Several years ago I stopped giving up something for Lent. I value the spiritual discipline of fasting and respect those who practice it, but prefer to take up a spiritual practice during our forty day preparation for the season of Easter. To "take up" something, I focus on an area of my life and faith in which I want to follow God more faithfully.

This year, however, I may need to give up something. I may need to give up rage. My dictionary defines rage as "violent and uncontrolled anger." I have not resorted to violence lately, but I have had thoughts and feelings that, if expressed publically, would contribute nothing to the common good. I need to give up those thoughts and feelings and ask God to help me to channel my energies more productively.

I need to give up my rage at Roman Catholic bishops for what I deem hiding behind a cloak of defending First Amendment rights to impose their archaic opposition to birth control on our society. I willingly participated in a form of birth control for a significant portion of my adult life and do not consider that remotely sinful. The bishops have a right to their opinion, but they have no right to force that opinion on those outside their community. So I'll ask God to help me to listen respectfully and express myself passionately, but with an eye toward the common good.

I need to give up my rage at news media for referring to the Roman Catholic Church as "the church." A number of faithful religious bodies comprise "the church." When I rant as yet another ill-informed or ignorant newsperson incorrectly calls one church "the church," I accomplish nothing. So I'll ask God to help me to write a letter or email explaining the situation, hoping that when enough of us do that the pundits will choose more correct words.
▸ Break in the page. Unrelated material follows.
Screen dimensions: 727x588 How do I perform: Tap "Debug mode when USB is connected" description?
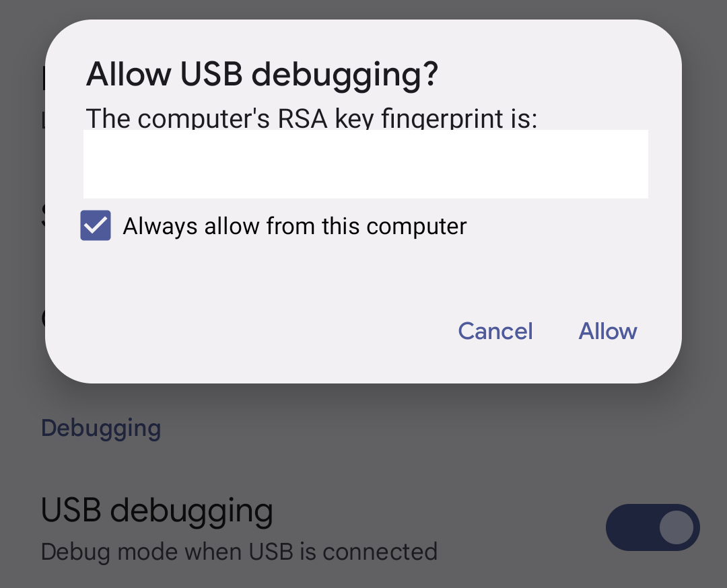[x=239, y=552]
I need to give up my rage at our Supreme Court for changing the rules to allow essentially anonymous contributions to political action committees that spew negative advertisements into our airways. Our political process needs no help oozing with sleaze, but wailing and wearing sack cloth will accomplish nothing. So I'll ask God to help me channel my energy into turning off the offensive ads and to contacting elected officials with my complaint.

I need to give up my rage at people who unabashedly offer as truth words and figures they know to be untrue. I learned that technique in debating, but it does nothing to help the uninformed. Perhaps shouting, "That's a lie" offers little help, so I'll ask God to help me to ask, "On what do you base that claim?" or "Where can I verify those figures?" Uncivil discourse keeps us in a negative spiral. We need models of civility to guide us toward the common good.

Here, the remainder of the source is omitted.